How to make baked feta cheese pasta with extra vegetables
Step 1: Preheat the oven to 400°F and position the rack in the middle.
Step 2: Combine cherry tomatoes, zucchini, bell pepper, red onion, minced garlic, olive oil, and seasonings in the baking dish. Toss gently to coat.

Step 3: Nestle the block of feta in the center so it touches the bottom of the pan, not sitting on top of vegetables. Pour in the broth around the cheese.

Step 4: Bake uncovered for 40–50 minutes, until tomatoes burst, vegetables are tender, and feta is melted. For more browning, raise the temperature to 450°F for the last 5–10 minutes.

Step 5: While the dish bakes, cook the pasta according to package directions in generously salted water. Drain and set aside.
----------------------------------------
Job >>
In the baked feta pasta steps, how long does the dish bake uncovered?

Data segment >>
----------------------------------------
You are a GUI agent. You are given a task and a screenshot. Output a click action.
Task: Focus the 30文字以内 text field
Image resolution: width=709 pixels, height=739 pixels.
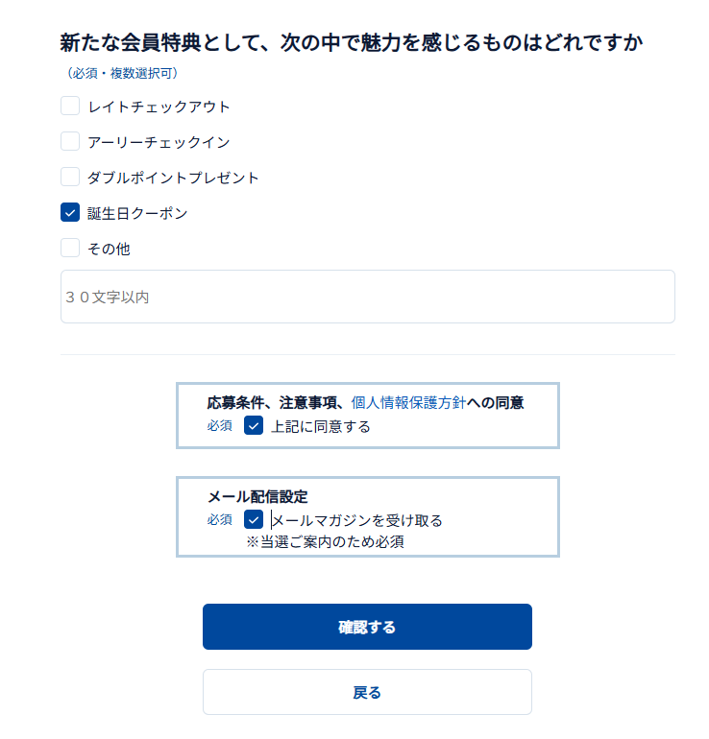(x=367, y=298)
----------------------------------------
Task result >>
40–50 minutes.